Who’s required to leave the room when a Doctor Who discussion starts — the one non-Whovian in the group or everyone else? —Michael (@mkramer105)
I’m sorry, is this a trick question? Some sort of variation on the old Abbott and Costello ”Who’s on First” routine, perhaps? Or could it be a trap laid out with the sole purpose of besmirching the reputation of the entire Ask Dalton column? Because I’ve spent way too much time analyzing your tweet backward and forward, Michael, and I’m pretty sure that no matter which way this scenario that you presented above plays out, the end result is essentially the same: one dude who has never watched Doctor Who hanging out by himself. I mean, I guess if all the Doctor Who fans leave, then the one non-Whovian technically wins the room, but it’s a Pyrrhic victory. Everyone else is just in…another room. And isn’t that new room kinda the place to be now? I’m not exactly sure what sort of chicanery you’re pulling here, Michael. Knock it off before I send an army of Weeping Angels after you.
Is it OK to pre-watch a show you’re planning to watch with friends later in the week if you just can’t wait? —Anthony (@anlopez)
You’ve backed yourself into a corner with this one, Anthony. Yes, you are permitted to pre-watch a show you were supposed to enjoy later with friends. HOWEVER!!! You are now subject to a stringent set of rules designed to make sure your solitary viewing in no way negatively impacts the communal experience of the group.
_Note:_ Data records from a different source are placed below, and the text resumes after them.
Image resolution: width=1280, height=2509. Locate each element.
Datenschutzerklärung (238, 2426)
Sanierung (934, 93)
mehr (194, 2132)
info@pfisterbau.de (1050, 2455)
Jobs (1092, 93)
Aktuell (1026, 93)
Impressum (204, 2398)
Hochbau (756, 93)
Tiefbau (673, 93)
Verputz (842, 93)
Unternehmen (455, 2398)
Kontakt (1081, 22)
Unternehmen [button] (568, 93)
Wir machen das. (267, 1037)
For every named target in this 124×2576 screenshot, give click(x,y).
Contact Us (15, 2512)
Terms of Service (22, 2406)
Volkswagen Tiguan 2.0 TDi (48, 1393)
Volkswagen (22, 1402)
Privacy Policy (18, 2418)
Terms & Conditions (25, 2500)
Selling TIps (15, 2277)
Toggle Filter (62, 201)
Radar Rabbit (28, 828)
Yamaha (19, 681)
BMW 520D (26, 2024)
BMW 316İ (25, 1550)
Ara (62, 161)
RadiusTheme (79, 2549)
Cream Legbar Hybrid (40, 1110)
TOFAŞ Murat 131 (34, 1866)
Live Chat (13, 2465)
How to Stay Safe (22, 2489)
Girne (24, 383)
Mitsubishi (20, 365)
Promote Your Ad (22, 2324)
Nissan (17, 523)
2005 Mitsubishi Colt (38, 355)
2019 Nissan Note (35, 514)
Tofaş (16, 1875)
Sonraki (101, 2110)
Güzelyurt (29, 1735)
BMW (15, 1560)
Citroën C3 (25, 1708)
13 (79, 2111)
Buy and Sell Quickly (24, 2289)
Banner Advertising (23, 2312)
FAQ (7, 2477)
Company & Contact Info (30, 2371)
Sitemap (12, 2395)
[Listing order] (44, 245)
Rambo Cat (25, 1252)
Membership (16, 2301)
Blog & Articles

You are hereby forbidden from reacting to a single thing you see until after everyone else in the party has had a chance to register their thoughts. Any such utterances of ”This next scene is so awesome!” or ”OMG, you are totes not going to believe what happens next!” — incidentally, I have no idea why I just transformed your syntax into that of a teenage girl — before those televised events occur shall result in the immediate revocation of all future invitations to group viewing parties. So unless you want to get banned from that Walking Dead season-premiere bash and have to return the Daryl Dixon costume and crossbow you saved up all summer to buy, keep the commentary in check.